Pausadamente, cogió su sombrero y lo alzó apenas unos centímetros:
-Buenos días, señorita. Un hermoso día, ¿no es cierto?
Martina
no se detuvo, ni siquiera redujo el paso.
-¿Desde cuándo no son rojas las flores en esta ciudad?- insistió él.
Aquellos
pies descalzos quedaron clavados. Estática durante unos segundos interminables,
Martina acabó por girarse, la mirada más altiva si cabe. Fijándola en los ojos
del hombre, escupió al polvo de un camino repleto de hormigas que,
de manera marcial, desfilaban en tiempos de guerra. Mantuvo su mirada, volvió a
escupir sobre uno de los minúsculos batallones y, sin decir una sola palabra,
siguió su camino.
-Zorra orgullosa...algún día será mía- pensó
sin dejar de mirar la oscura cadencia de Martina alejándose.
-No deberías haber hecho eso. Al menos, no dos veces- le recriminó el padre Guillermo. A pesar
de la cobarde ambigüedad pontificia, el clérigo quedaba fuera de cualquier
sospecha de colaboracionismo. Martina, finalmente, bajó los ojos. Sabía que el
padre tenía razón. Desde que Italia entró en liza, aquel hombre había sabido
ganarse a los alemanes. Primero fueron pequeños favores; detalles nada
comprometedores para un país que, si bien pertenecía al Eje, siempre mostró
recelo frente a la arrogancia del Reich: unas imposibles botellas de barolo,
cestos de queso, la inocente traducción de documentos oficiales...Les siguieron
los relatos de la historia de cada familia, la entrega de algún cotizado chisme
o la de ajados mapas geológicos del valle. La única voz que protestó fue la del
maestro Mangiaterra, quien pareció suicidarse en la laguna a las pocas semanas.

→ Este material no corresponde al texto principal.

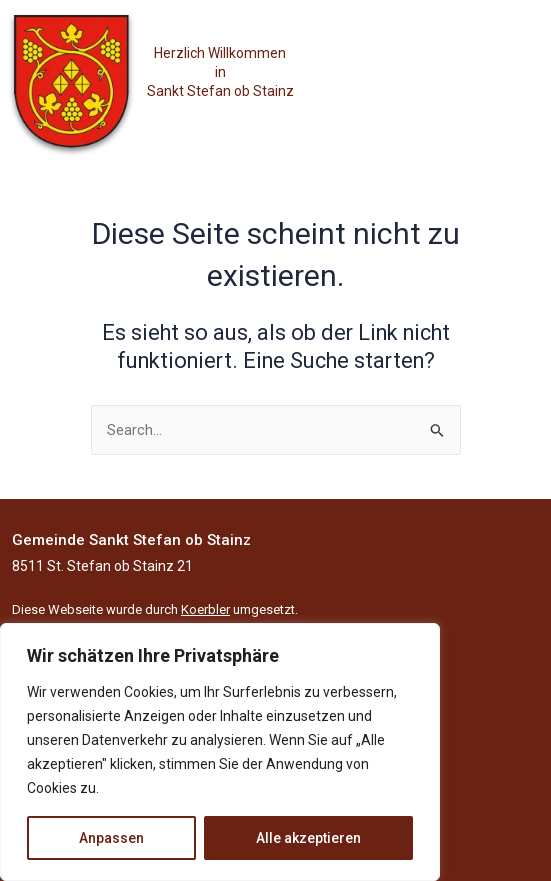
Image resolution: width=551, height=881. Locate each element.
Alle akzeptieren (308, 838)
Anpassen (111, 838)
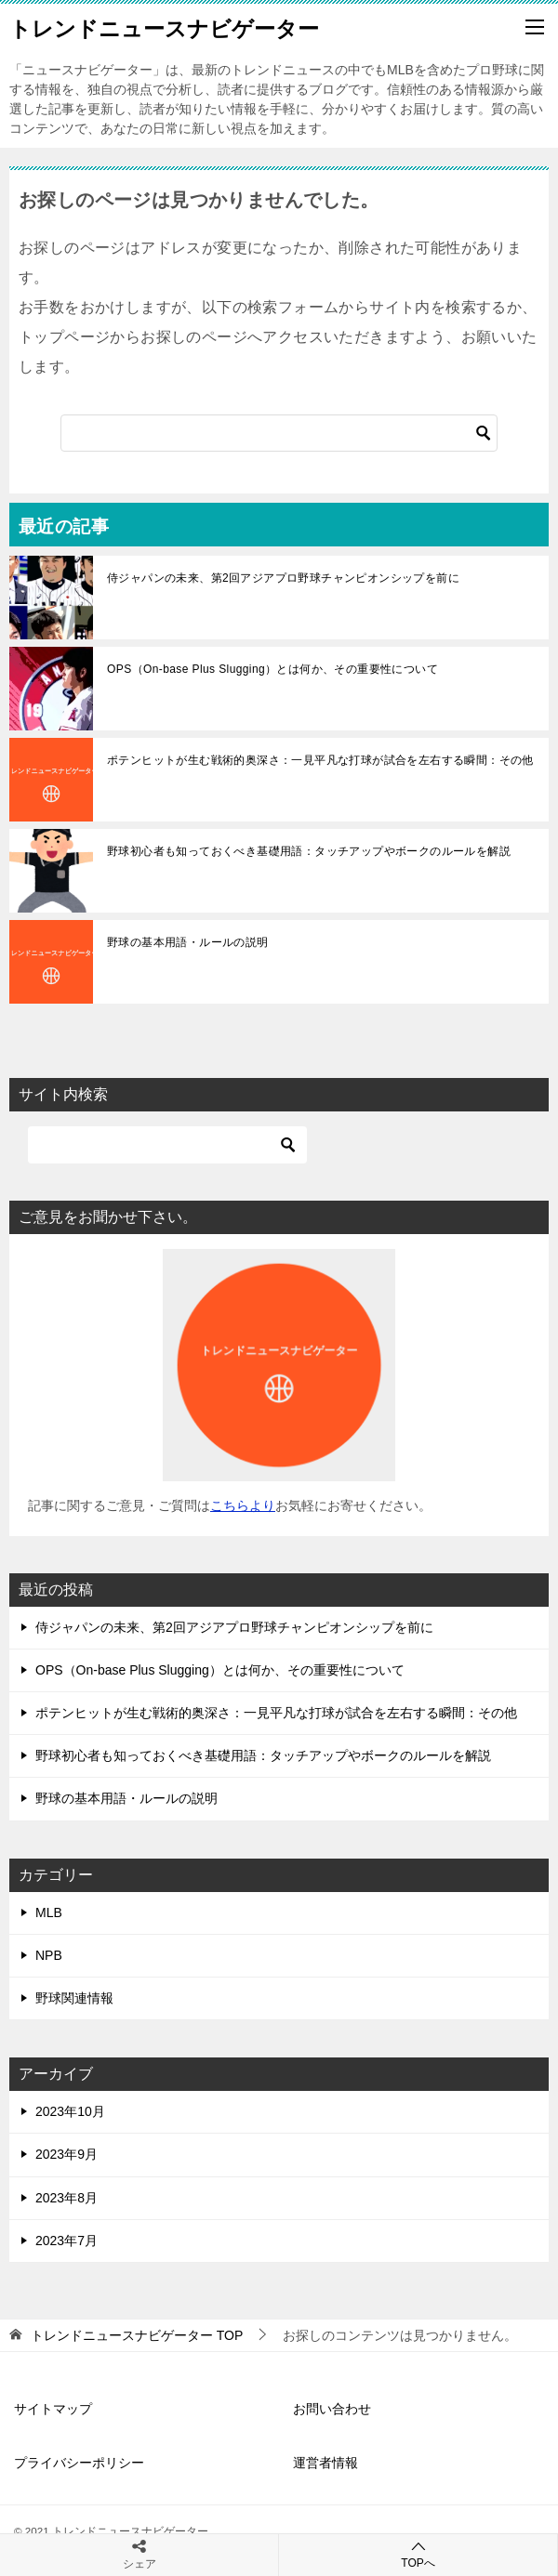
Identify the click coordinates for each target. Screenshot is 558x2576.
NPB (48, 1955)
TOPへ (418, 2554)
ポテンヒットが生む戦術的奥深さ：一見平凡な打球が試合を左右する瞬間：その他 (320, 760)
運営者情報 (325, 2462)
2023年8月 (66, 2197)
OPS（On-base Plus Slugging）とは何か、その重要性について (272, 669)
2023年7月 (66, 2240)
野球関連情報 (74, 1998)
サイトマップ (53, 2408)
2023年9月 (66, 2154)
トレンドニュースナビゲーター (164, 27)
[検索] (279, 433)
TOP (137, 2335)
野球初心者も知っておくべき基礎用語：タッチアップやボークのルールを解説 (309, 851)
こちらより (242, 1505)
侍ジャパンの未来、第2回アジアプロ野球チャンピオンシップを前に (283, 578)
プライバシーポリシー (79, 2462)
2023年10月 (70, 2111)
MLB (48, 1912)
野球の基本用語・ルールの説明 (188, 942)
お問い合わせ (332, 2408)
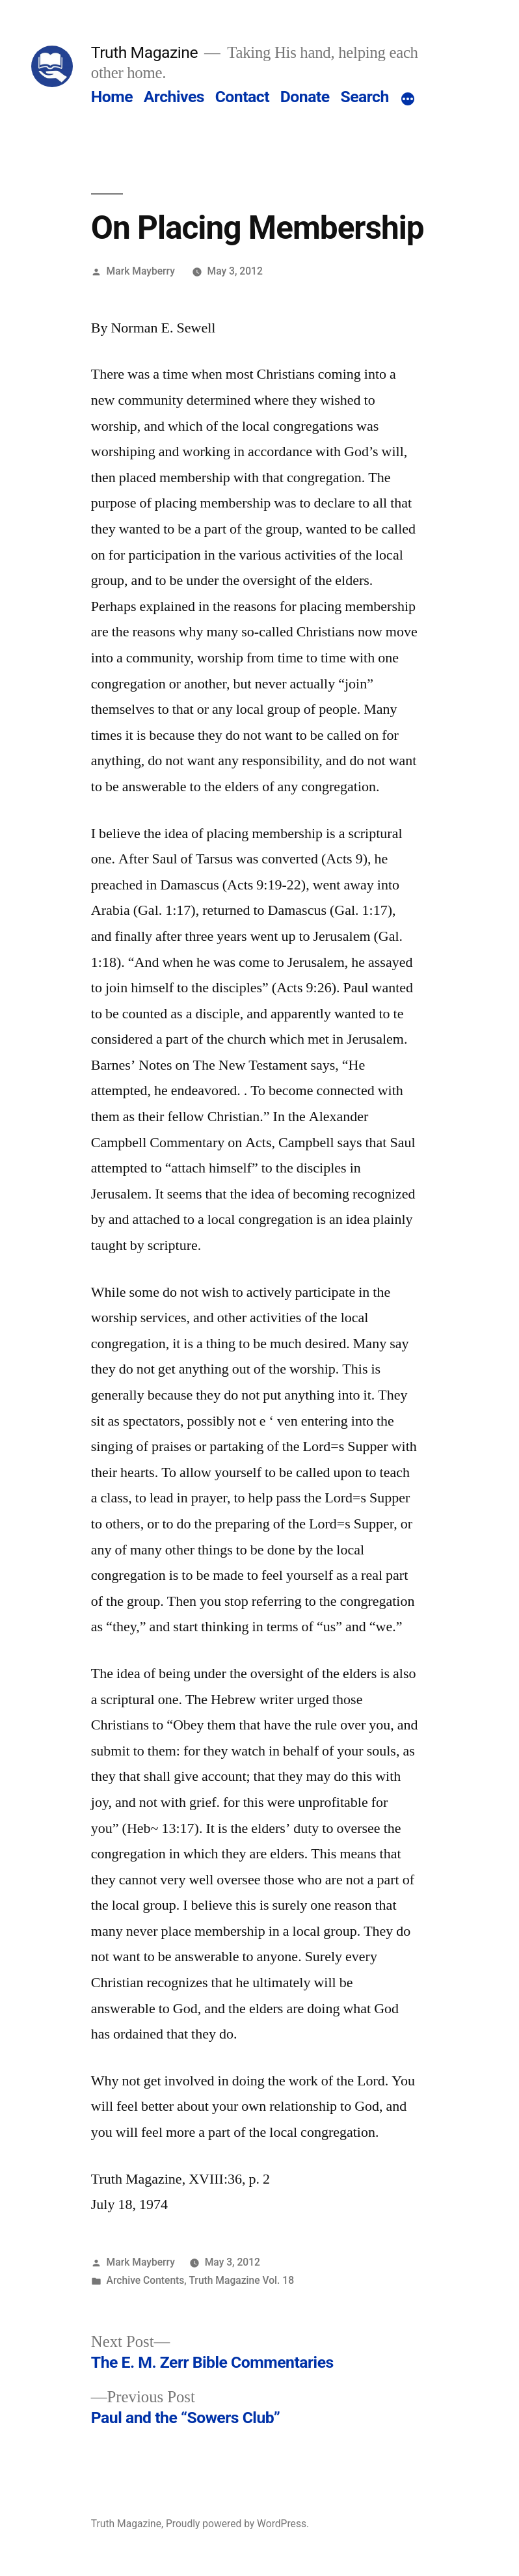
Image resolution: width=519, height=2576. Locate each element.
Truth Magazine (144, 52)
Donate (305, 96)
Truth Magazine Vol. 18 (241, 2280)
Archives (174, 96)
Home (112, 96)
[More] (408, 99)
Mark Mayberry (141, 271)
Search (364, 96)
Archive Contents (146, 2280)
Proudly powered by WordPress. (237, 2523)
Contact (242, 96)
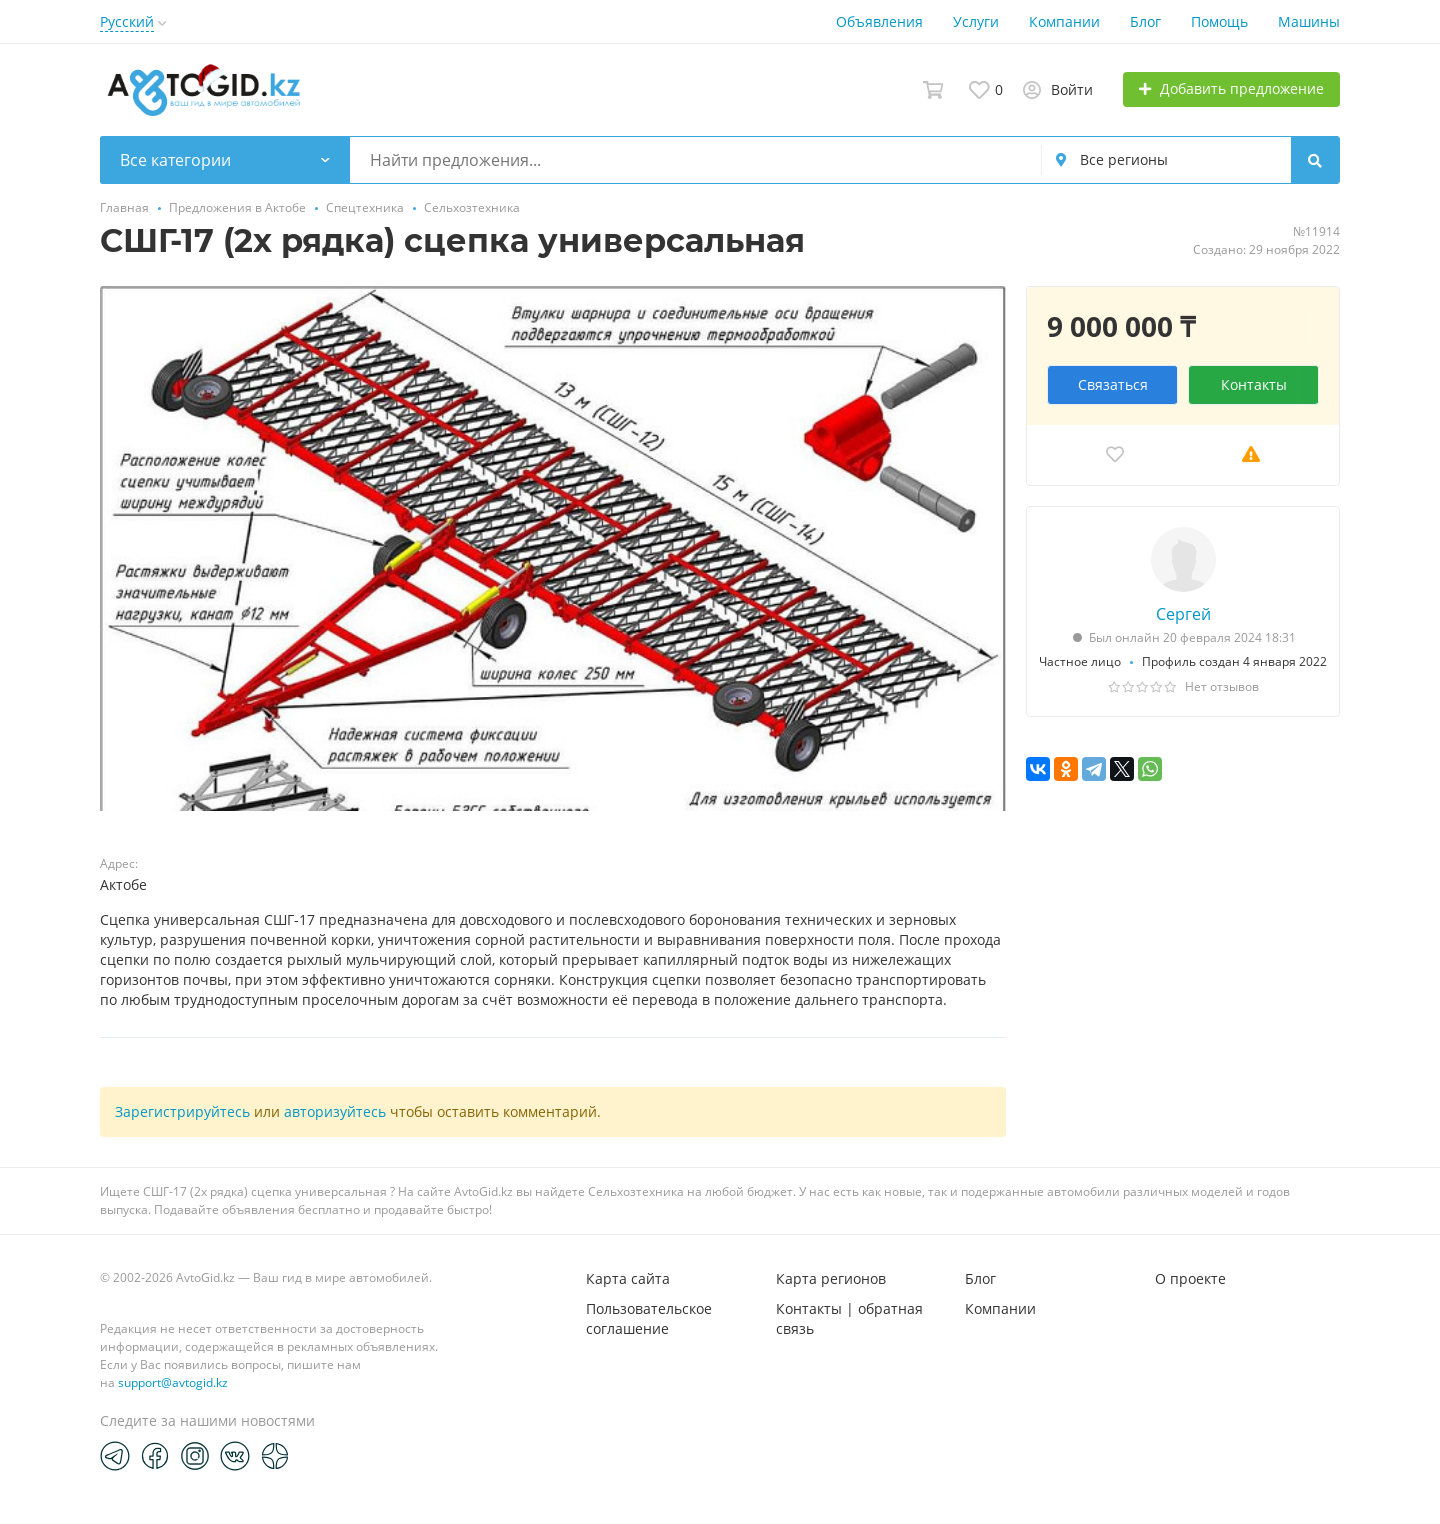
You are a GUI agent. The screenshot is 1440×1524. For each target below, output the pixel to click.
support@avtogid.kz (173, 1382)
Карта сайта (628, 1278)
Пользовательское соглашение (649, 1318)
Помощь (1219, 21)
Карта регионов (831, 1278)
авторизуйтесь (335, 1111)
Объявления (879, 21)
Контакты (1254, 384)
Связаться (1113, 384)
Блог (1145, 21)
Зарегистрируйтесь (182, 1111)
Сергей (1183, 614)
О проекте (1190, 1278)
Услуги (976, 21)
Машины (1309, 21)
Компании (1064, 21)
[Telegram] (115, 1455)
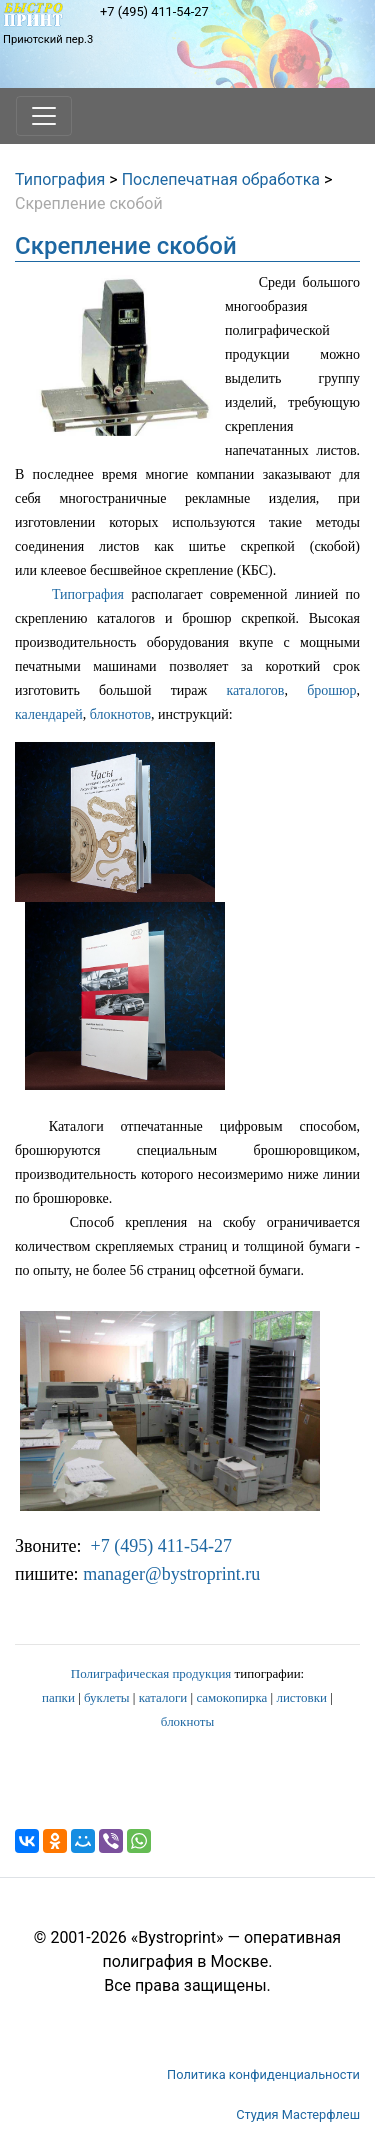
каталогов (255, 690)
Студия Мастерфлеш (298, 2114)
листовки (301, 1697)
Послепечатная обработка (221, 179)
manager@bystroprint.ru (171, 1574)
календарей (49, 714)
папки (58, 1697)
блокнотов (120, 714)
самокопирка (231, 1697)
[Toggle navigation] (44, 116)
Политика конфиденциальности (263, 2074)
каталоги (163, 1697)
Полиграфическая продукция (151, 1673)
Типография (60, 179)
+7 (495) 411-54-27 (154, 11)
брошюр (331, 690)
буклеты (107, 1697)
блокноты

Después comenzaron a desaparecer libros de familia de la parroquia, albaranes e
instrumental de la clínica. Fue cuando empezaron sus paseos nocturnos y
abandonó su pequeño local de cerrajería.
A
partir de entonces, murmullos privados: era el único en Borgonero que tenía
para fumar, el único con todos los dientes (dos de auténtico oro aparecieron en
su boca el mismo último día que se vio a Gennaro Fumagalli), el único con agua
de colonia y puños blancos. Muchas fueron las madrugadas que Zappa se lo
encontró en mangas de camisa, oliendo a cognac del caro y con pálidas mujeres
de indudable origen y ocupación.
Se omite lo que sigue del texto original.